Oh I've been wanting to blog about so many things.... a programme on Social Workers that has haunted me, I often lie awake at night thinking about all the wee babies featured in it; a conversation with my oldest friend about seeing the difference in life between those who have been there through difficulties - and those false friends who pitch in at the last minute, in a weak attempt to ingratiate themselves, but who actually couldn't give a rat's ass about you; about the sheer joy of watching FNL on television now that it has finally made it to our shores; about how addictive Malteser bunnies are etc. etc. etc. but never seeming to get the time.
There was the week from hell that I last blogged about and then I flew to Ireland with my family for a week. It was hectic, fun, embracing, excluding, happy, sad, entertaining and all too quick. I saw dear old friends, shared rum and banter, then when the clock passed midnight we shared all the things that bring us right back to where we've always been. To unite us in our histories while we all still march forward in our different lives, in different countries, with different people.
I met up with a good friend - an old boss - a woman I admire and value, and found myself telling her all my hopes, all the plans I have been putting in place - the things I am too afraid to admit sometimes to myself, let alone others - and it was a relief. And wonderful to have someone cheer me on. I miss the craic (as wee say) in Belfast. The warmth and friendliness of the people.

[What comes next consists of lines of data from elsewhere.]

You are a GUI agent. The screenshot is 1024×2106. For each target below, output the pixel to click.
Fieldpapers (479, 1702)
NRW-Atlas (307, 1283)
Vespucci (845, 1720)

The amazing house I could have there if I swapped the one I am in. But my is it grey. The weather is relentless. Every day a speck of sunshine - a brief flutter across your face - and then THE GREY descends. Rain optional. There was a moment when my son was at an art class with my favourite artist, and Husband was holding The Diva Sproglette, and I was shoving coffee cake down my gullet and I felt peace. Pure joy. Cake, coffee and friendly folk. The artist's husband who runs cafe handed me one of her prints, and the moment was complete. It was still grey outside the steamed up window.
So now I am home, and the routine begins again. The order and the chaos, the mundane and the sublime. Through this sea there are days when I struggle to keep afloat. When the GREY descends, even a sunny day. But these days are less and less. They usually happen when The Diva is being beyond clingy and I have to wee with her on my lap and I dream of having some personal space - even being able to drink tea without her trying to stuff her hand into the cup. Yes, she likes tea.
Through this all, In fact through my whole life, I have always believed that one can have anything in life they desire. To quote my favourite book The Alchemist 'if you want something with all your heart, the whole universe conspires for you to achieve it.' I almost got that tattooed on me once, I believe it so strongly - but it has a lot of letters and I'm a wimp. So I'm going after that. I am asking the universe. I hope that it is listening. I'm sure I have shocked the hell out of it with some of my requests over the years. But on the whole it has conspired and I have received, with a lot of hard work and determination. You just have to believe. So in between I'm raising two kids, and staying afloat with no income. I'm eating cake and drinking wine and promising to start running soon. I'm finding a single grey hair and convincing myself it is really bleach or something, I'm feeling grateful every day for all that I have, and I'm collapsing in a heap most evenings while the bairns sleep. I'm keeping my GREY at bay. Yay.